--- begin Text section ---

So they threatened a lawsuit naming former Memphis player Derrick Rose, former Memphis coach John Calipari, and Memphis athletic director R.C. Johnson after the team got put on sanctions, all surrounding Rose not taking his own SATs (allegedly).

Be clear, if Calipari and Rose had fought this legal threat they would have won. Easily. But not until some ugly PR about them had come public. Not until old wounds had been re-opened. So they decided to settle, according to the Memphis Commercial Appeal (via Eye on Basketball).

You got the bonus back. All $232,000 after-tax dollars. Paid to the Memphis scholarship fund. I wouldn’t have believed it if I didn’t read the confidential settlement agreement with my own eyes.

“Mr. Calipari agrees to donate the bonus he received,” it said…

Former Memphis star Derrick Rose agreed to make “a suitable donation” to the university. Memphis athletic director R.C. Johnson agreed to give back the $105,875 bonus ($71,306.81 after taxes) that most of us didn’t even know he had received.

--- end Text section ---

Given exercise:
According to the Memphis settlement text, what bonus amount did athletic director R.C. Johnson agree to give back? Rely only on the Memphis settlement text when answering.

--- begin Stored data ---

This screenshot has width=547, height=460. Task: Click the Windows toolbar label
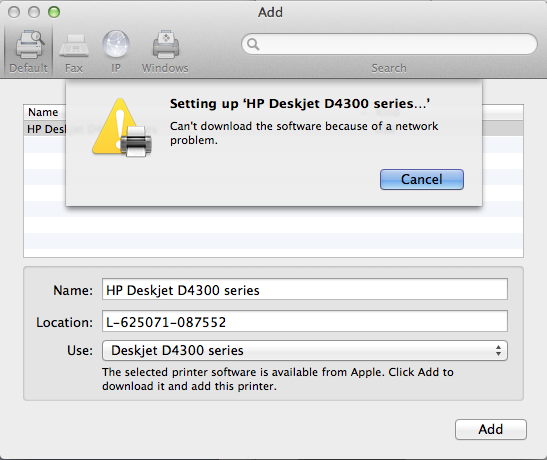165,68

--- end Stored data ---

Full answer:
$105,875, or $71,306.81 after taxes.